▶ WHAT YOU NEED TO DO: Copy the listing below without changing a single line.

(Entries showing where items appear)
—————

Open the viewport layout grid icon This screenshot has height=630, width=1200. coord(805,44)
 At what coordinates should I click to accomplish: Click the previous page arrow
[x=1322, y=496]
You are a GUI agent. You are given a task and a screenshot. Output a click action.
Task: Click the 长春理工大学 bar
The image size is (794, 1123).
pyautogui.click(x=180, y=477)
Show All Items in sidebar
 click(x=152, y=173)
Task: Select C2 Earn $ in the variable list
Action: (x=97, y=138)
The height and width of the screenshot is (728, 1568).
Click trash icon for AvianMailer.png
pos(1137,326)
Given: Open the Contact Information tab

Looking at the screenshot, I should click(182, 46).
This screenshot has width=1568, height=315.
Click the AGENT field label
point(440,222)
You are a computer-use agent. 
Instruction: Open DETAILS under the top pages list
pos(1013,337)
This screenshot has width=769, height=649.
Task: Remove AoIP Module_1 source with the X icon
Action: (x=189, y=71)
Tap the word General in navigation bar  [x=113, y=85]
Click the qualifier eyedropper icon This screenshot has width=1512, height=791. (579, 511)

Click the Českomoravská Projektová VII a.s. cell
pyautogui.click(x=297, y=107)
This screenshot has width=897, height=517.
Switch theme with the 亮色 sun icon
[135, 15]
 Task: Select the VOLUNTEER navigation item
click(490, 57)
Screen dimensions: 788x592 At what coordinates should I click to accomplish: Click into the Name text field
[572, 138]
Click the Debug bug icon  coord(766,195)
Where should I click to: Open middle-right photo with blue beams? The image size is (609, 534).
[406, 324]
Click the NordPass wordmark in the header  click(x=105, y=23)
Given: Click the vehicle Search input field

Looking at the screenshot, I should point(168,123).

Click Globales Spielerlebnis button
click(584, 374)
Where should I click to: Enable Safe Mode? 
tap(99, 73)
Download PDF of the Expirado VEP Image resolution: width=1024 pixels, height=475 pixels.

—————

▶ TASK OUTPUT:
Open the viewport layout grid icon This screenshot has height=630, width=1200. coord(805,44)
 At what coordinates should I click to accomplish: Click the previous page arrow
[x=1322, y=496]
You are a GUI agent. You are given a task and a screenshot. Output a click action.
Task: Click the 长春理工大学 bar
The image size is (794, 1123).
pyautogui.click(x=180, y=477)
Show All Items in sidebar
 click(x=152, y=173)
Task: Select C2 Earn $ in the variable list
Action: (x=97, y=138)
The height and width of the screenshot is (728, 1568).
Click trash icon for AvianMailer.png
pos(1137,326)
Given: Open the Contact Information tab

Looking at the screenshot, I should click(182, 46).
This screenshot has width=1568, height=315.
Click the AGENT field label
point(440,222)
You are a computer-use agent. 
Instruction: Open DETAILS under the top pages list
pos(1013,337)
This screenshot has width=769, height=649.
Task: Remove AoIP Module_1 source with the X icon
Action: (x=189, y=71)
Tap the word General in navigation bar  [x=113, y=85]
Click the qualifier eyedropper icon This screenshot has width=1512, height=791. (579, 511)

Click the Českomoravská Projektová VII a.s. cell
pyautogui.click(x=297, y=107)
This screenshot has width=897, height=517.
Switch theme with the 亮色 sun icon
[135, 15]
 Task: Select the VOLUNTEER navigation item
click(490, 57)
Screen dimensions: 788x592 At what coordinates should I click to accomplish: Click into the Name text field
[572, 138]
Click the Debug bug icon  coord(766,195)
Where should I click to: Open middle-right photo with blue beams? The image size is (609, 534).
[406, 324]
Click the NordPass wordmark in the header  click(x=105, y=23)
Given: Click the vehicle Search input field

Looking at the screenshot, I should point(168,123).

Click Globales Spielerlebnis button
click(584, 374)
Where should I click to: Enable Safe Mode? 
tap(99, 73)
Download PDF of the Expirado VEP Image resolution: width=1024 pixels, height=475 pixels.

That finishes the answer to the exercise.